_Document segment_.

▽

StreamDiffusion (primary)

Best for: Continuous style application, generative video effects, live prompt-to-video

lcm-lora variants for fastest inference
SD 1.5 base with Lightning LoRA
SDXL Turbo at reduced resolution

ControlNet variants

ControlNet conditioning allows style transfer guided by structure maps extracted from the input frame: Source: DepthAnything on HuggingFace · DWPose · ControlNet paper

IP-Adapter (style reference)

IP-Adapter conditions generation on a reference image, enabling consistent style application across frames. Effective for brand-consistent visual transformation. Source: tencent-ailab/IP-Adapter on GitHub

Performance tuning

Maximising fps

Cascade performance is dominated by inference latency per frame. Key levers: Model selection: Use 1–2 step LCM or Lightning models instead of 20-step DDIM. The quality difference for streaming is acceptable; the latency difference is not. Resolution: Lower resolution dramatically increases fps. 512×512 at 30 fps is achievable on an RTX 4090 with StreamDiffusion. 768×768 drops to ~20 fps. 1024×1024 drops to ~12 fps. TensorRT compilation: For production deployments, compile the model to TensorRT engine format. One-time compilation overhead; 2–4× runtime speedup.

△

_Record set_.
▽

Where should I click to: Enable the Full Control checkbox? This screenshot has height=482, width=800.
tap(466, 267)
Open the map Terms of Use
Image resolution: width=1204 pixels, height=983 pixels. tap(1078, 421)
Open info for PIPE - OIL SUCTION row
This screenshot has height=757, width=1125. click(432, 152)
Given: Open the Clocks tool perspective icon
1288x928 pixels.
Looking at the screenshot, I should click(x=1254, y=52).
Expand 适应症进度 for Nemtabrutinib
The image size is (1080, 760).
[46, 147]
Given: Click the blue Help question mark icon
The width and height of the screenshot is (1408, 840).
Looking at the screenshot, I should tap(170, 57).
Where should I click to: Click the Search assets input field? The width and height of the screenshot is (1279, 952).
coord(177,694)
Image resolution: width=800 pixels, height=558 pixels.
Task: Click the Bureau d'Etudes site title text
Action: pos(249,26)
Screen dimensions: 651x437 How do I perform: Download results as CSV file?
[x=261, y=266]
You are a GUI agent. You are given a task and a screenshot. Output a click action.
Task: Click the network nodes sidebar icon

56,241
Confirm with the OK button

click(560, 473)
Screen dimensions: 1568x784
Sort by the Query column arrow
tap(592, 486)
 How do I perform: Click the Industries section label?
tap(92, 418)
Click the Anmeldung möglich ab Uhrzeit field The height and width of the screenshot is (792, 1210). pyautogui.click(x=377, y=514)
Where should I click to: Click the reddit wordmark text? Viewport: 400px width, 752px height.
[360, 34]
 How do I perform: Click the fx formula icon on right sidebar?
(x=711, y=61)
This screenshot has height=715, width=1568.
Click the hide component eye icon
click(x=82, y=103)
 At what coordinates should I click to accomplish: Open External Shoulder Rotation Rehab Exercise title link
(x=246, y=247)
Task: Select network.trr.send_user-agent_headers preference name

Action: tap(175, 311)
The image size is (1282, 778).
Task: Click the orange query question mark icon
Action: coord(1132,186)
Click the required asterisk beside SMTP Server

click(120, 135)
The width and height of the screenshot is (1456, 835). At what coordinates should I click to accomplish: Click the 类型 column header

△

_Problems_.
a: Name every source that the StreamDiffusion text cites.
b: Pick up the StreamDiffusion text after its final sentence and keep writing.

_Responses to the tasks_.
a:
DepthAnything on HuggingFace
DWPose
ControlNet paper
tencent-ailab/IP-Adapter on GitHub

b:
TensorRT compilation example

# In your Pipeline.prepare_models():
from torch2trt import torch2trt

model_trt = torch2trt(model, [example_input], fp16_mode=True)
torch.save(model_trt.state_dict(), 'model_trt.pth')

Stochastic Similarity Filter: Enable in StreamDiffusion to skip inference on static or slow-moving frames. This usually lifts fps with no visible quality loss for typical video content.

VRAM management

Unlike batch AI, live-video pipelines hold models in VRAM continuously for the duration of the stream. VRAM must be reserved for:

Model weights (~8–18 GB for SDXL-class)
Frame buffers (input + output, ~500 MB–1 GB per resolution)
ControlNet/LoRA adapters (~1–3 GB each)
Stream batch buffer (StreamDiffusion’s continuous frame queue)

On a 24 GB GPU, keep total loaded model + adapter weight below 20 GB to leave headroom for frame buffers and batch operations.

Multi-stream capacity

A single RTX 4090 usually handles 1–2 concurrent live-video streams depending on resolution and model complexity. For multi-stream capacity:

Multiple GPUs: The AI worker dispatches streams across multiple physical GPUs
Model parallelism: ComfyStream uses one GPU per stream
Scale-out: Run multiple Orchestrator instances, each handling 1–2 streams, behind a Gateway load balancer

Enterprise operators running 4090/A100 fleets monetise live-video AI at scale by advertising higher capacity values and maintaining multiple warm pipeline instances.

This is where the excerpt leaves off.